Первой части симфонического этюда под названием «Гамлет» предпослан эпиграф из Шекспира:

«…Умереть, уснуть. — Уснуть!

И видеть сны, быть может? Вот в чем трудность:

Какие сны приснятся в смертном сне,

Когда мы сбросим этот бренный шум»…

(Пер. М. Лозинского)

Франк, ознакомившись с первой частью этюда, был, по словам Лекё, совершенно ошеломлен. Вторая часть, «Офелия», начинается цитатой из второй части «Фауста» Гёте: «И женственность вечная горе нас возводит». Вагнеровского — или франковского — больше в первой части, куда искусно введены волнующие отголоски «Парсифаля» и «Психеи». Во второй части оригинальнейшая индивидуальность Лекё проявилась как в мелодической изобретательности, так и в особенностях гармонии: послевагнеровский стиль высвечен изнутри полифонией, предвосхищающей Дебюсси.

..........

# Задание 1:
Выведите без изменений часть текста об этюде «Гамлет» от слов «Когда мы сбросим» до слов «полифонией, предвосхищающей Дебюсси.» включительно.
# Задание 2:
Ответьте на вопросы по тексту об этюде «Гамлет».
(а) Чей перевод указан для эпиграфа к первой части?
(б) Как называется вторая часть этюда?
(в) Отголоски каких произведений введены в первую часть?
# Задание 3:
Напишите продолжение текста об этюде «Гамлет», начиная сразу после его последнего предложения.

..........

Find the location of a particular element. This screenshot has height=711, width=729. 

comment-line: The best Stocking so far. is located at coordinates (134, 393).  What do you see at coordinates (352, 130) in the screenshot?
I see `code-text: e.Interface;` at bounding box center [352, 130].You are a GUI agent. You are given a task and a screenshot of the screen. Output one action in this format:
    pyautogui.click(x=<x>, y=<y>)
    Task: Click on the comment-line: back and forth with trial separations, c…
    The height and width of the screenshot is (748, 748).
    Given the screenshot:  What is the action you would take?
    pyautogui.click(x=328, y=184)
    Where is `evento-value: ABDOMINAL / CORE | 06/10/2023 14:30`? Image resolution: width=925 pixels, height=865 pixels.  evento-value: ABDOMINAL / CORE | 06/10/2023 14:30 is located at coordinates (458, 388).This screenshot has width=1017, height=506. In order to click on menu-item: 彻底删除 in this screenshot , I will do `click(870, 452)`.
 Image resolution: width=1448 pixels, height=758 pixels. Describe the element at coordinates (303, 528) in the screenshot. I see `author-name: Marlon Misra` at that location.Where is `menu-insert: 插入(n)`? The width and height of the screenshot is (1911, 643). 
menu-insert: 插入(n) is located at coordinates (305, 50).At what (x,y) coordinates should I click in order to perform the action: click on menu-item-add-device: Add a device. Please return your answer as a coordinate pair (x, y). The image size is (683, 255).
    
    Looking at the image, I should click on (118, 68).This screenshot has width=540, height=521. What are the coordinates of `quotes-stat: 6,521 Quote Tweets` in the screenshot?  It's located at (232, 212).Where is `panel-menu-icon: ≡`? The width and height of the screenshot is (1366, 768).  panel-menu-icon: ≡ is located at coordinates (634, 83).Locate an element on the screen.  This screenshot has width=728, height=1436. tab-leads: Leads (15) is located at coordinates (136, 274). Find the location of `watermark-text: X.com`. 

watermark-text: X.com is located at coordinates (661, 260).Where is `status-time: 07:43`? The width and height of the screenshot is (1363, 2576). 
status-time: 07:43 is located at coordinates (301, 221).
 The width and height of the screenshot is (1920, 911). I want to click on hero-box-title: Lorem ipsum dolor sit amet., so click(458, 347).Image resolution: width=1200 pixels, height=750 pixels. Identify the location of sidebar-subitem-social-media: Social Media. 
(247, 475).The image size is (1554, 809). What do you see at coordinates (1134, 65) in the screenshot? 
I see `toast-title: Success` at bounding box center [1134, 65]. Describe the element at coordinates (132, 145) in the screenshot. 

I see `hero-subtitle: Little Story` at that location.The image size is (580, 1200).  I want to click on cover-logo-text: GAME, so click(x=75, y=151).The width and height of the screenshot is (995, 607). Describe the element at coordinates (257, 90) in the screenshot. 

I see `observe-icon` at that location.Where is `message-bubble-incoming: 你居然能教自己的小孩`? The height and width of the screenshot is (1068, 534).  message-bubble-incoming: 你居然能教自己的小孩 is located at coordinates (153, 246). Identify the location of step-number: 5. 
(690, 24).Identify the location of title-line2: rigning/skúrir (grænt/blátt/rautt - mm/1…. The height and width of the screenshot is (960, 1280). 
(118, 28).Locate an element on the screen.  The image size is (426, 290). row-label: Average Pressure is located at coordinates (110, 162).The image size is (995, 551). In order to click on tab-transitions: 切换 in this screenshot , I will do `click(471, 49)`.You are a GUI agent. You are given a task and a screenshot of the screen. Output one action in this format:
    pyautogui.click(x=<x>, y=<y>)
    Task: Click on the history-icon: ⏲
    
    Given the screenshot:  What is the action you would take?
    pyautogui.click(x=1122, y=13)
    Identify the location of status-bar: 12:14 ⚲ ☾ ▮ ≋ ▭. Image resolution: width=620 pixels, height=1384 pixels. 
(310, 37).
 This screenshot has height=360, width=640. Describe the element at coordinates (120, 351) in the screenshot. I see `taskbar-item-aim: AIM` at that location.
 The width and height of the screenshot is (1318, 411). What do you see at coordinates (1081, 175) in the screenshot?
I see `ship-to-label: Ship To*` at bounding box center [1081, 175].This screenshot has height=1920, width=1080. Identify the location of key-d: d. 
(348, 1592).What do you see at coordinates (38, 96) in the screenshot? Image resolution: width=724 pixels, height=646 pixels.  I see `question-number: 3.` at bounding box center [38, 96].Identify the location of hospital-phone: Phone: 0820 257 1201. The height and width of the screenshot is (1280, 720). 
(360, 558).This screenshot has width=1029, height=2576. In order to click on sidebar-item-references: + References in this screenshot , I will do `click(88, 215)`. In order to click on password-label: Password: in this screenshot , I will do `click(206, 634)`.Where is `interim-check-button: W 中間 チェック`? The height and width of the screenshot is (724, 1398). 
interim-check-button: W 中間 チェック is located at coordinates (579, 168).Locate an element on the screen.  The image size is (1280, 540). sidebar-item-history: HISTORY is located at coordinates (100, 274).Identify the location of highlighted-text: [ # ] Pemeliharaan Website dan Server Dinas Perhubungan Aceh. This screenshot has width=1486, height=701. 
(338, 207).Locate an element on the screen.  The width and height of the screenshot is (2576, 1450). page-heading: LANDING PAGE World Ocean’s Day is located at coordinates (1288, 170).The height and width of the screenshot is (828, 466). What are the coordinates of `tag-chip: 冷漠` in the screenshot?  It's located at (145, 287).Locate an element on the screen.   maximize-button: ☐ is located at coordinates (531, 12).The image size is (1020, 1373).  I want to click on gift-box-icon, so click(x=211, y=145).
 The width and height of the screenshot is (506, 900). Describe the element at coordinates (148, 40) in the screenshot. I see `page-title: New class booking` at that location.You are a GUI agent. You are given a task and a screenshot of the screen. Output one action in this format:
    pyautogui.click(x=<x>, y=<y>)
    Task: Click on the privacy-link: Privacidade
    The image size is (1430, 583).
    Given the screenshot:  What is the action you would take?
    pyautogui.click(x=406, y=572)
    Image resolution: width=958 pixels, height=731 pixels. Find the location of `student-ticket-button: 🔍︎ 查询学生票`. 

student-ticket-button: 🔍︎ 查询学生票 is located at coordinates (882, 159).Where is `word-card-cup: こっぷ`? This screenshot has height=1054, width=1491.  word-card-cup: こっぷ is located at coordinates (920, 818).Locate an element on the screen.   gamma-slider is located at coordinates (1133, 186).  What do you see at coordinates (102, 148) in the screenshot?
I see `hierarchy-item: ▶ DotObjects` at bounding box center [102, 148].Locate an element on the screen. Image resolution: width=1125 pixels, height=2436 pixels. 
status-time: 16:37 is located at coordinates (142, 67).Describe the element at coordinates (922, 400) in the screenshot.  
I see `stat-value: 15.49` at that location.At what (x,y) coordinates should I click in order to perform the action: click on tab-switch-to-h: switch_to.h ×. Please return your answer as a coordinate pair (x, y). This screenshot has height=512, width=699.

..........

# Ответ 1:
Когда мы сбросим этот бренный шум»…

(Пер. М. Лозинского)

Франк, ознакомившись с первой частью этюда, был, по словам Лекё, совершенно ошеломлен. Вторая часть, «Офелия», начинается цитатой из второй части «Фауста» Гёте: «И женственность вечная горе нас возводит». Вагнеровского — или франковского — больше в первой части, куда искусно введены волнующие отголоски «Парсифаля» и «Психеи». Во второй части оригинальнейшая индивидуальность Лекё проявилась как в мелодической изобретательности, так и в особенностях гармонии: послевагнеровский стиль высвечен изнутри полифонией, предвосхищающей Дебюсси.

# Ответ 2:
(а) М. Лозинского.
(б) «Офелия».
(в) «Парсифаля» и «Психеи».

# Ответ 3:
«Соната для скрипки и фортепиано» (1892), посвященная Эжену Изаи, вдохновившему композитора на это сочинение, является скорее рапсодией. Несомненно, определенная скованность, несколько нарочитая виртуозность выдают стиль еще очень молодого музыканта, но и здесь исключительное мелодическое богатство, страстность интонаций говорят о том, что автор «близок к гениальности». Главный мотив, открывающий сонату, включает нисходящую октаву и фигуру из восходящих триолей. После множества трансформаций мотив вновь появляется в первоначальном виде в конце последней части. Циклическая форма отчетливо уловима. «Соната» Гийома Лекё, написанная всего на шесть лет позже, чем «Соната» Франка, совершенно нова и прекрасна по звучанию.

 

 

МАЛЕР Густав (Калишт, Моравия, 1860 — Вена, 1911).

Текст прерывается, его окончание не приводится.